FAST Group, a last-mile logistics provider, is grappling with severe financial instability following its recent merger, prompting its private equity backer to freeze additional capital. Internal metrics reveal steep revenue declines and mounting debt pressures.
- FAST Group's core delivery revenue fell 38% YoY in Q4 2025, dropping to $88 million.
- Operating losses surged to $62 million in Q4 2025, more than doubling from $29 million in the prior year.
- A $300 million capital facility was frozen by the PE backer as of January 5, 2026.
- Debt service coverage ratio fell below 0.7x, signaling high liquidity risk.
- Internal audits revealed revenue recognition issues across three regional hubs.
- Client-driven partners saw stock declines of up to 12% on January 10, 2026.

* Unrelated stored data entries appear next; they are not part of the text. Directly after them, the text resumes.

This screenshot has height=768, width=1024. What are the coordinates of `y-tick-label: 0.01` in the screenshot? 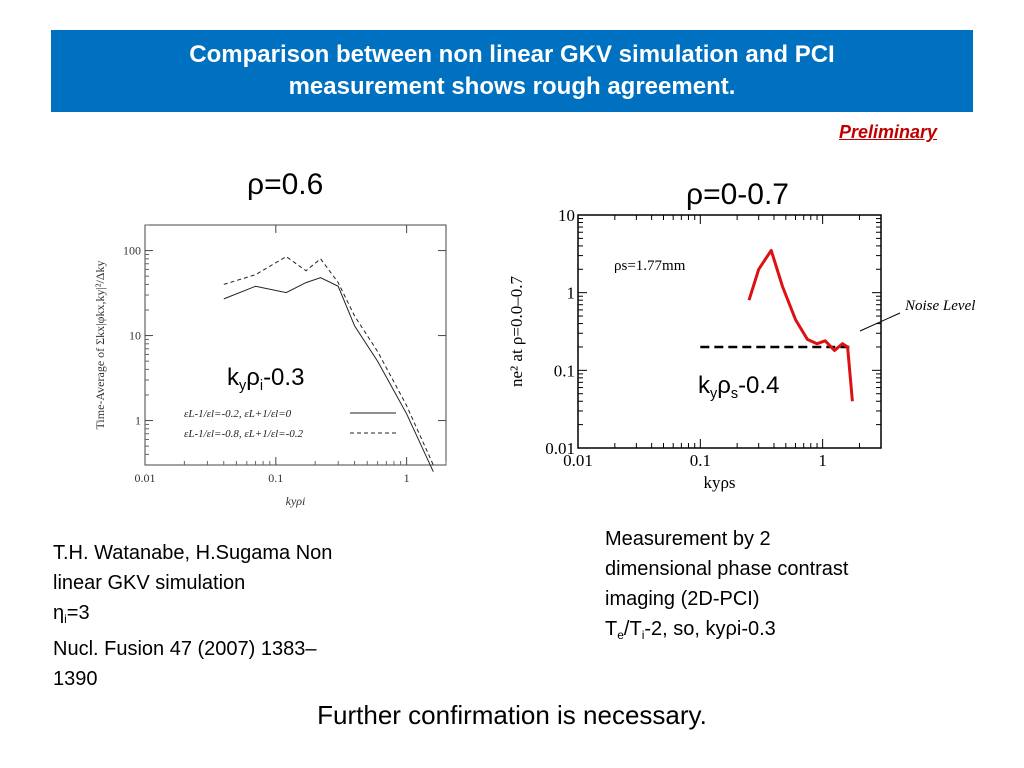 It's located at (560, 448). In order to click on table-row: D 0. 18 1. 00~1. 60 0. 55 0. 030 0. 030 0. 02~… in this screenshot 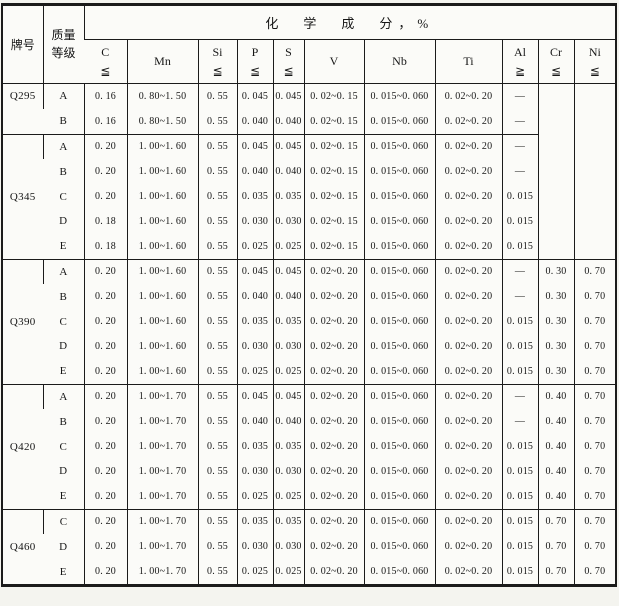, I will do `click(309, 221)`.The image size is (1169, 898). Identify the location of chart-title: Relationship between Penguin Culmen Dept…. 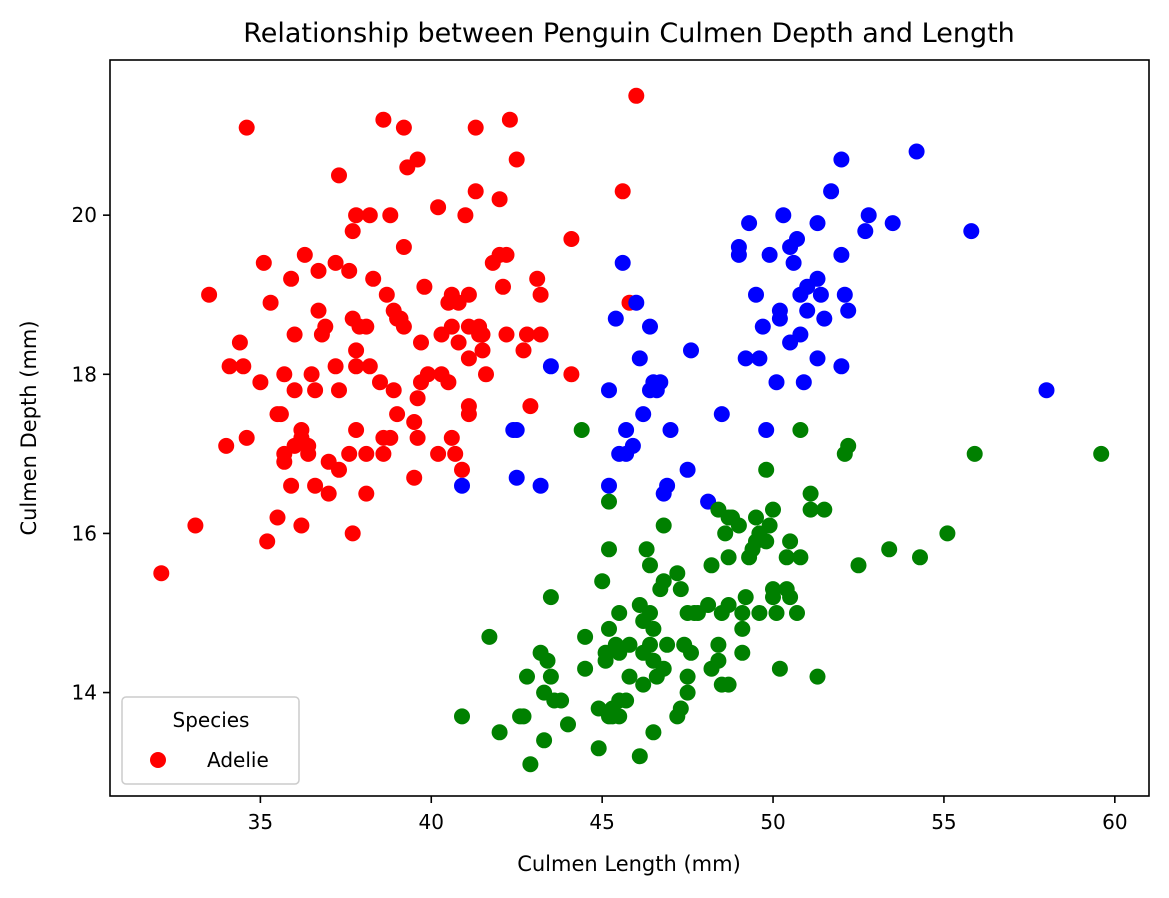
(629, 34).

FAST Group has entered a period of acute financial distress after its post-merger integration failed to deliver anticipated synergies. The company reported a 38% year-over-year decline in core delivery revenues during Q4 2025, falling from $142 million to $88 million, while operating losses ballooned to $62 million—up from $29 million in the same period the prior year. The deteriorating financial picture prompted FAST’s principal private equity investor to halt further funding commitments as of January 5, 2026. This decision effectively froze access to a $300 million committed capital facility intended for network expansion and technology upgrades. The investor cited material deviations from projected performance, including higher-than-expected customer churn and rising fuel and labor costs that eroded margins. Internal audits uncovered discrepancies in revenue recognition practices across three regional hubs, raising concerns about financial transparency. Additionally, FAST’s debt service coverage ratio dropped below 0.7x in Q4—a level indicating serious liquidity risk—down from 1.3x at the end of 2024. Management has since appointed an interim CFO and initiated a restructuring review. The fallout extends beyond FAST Group. Its major clients, including e-commerce retailers and delivery platforms, are reassessing supply chain dependencies. Stock prices of related infrastructure providers have declined by up to 12% in early trading on January 10, reflecting broader investor unease over last-mile logistics stability amid macroeconomic headwinds.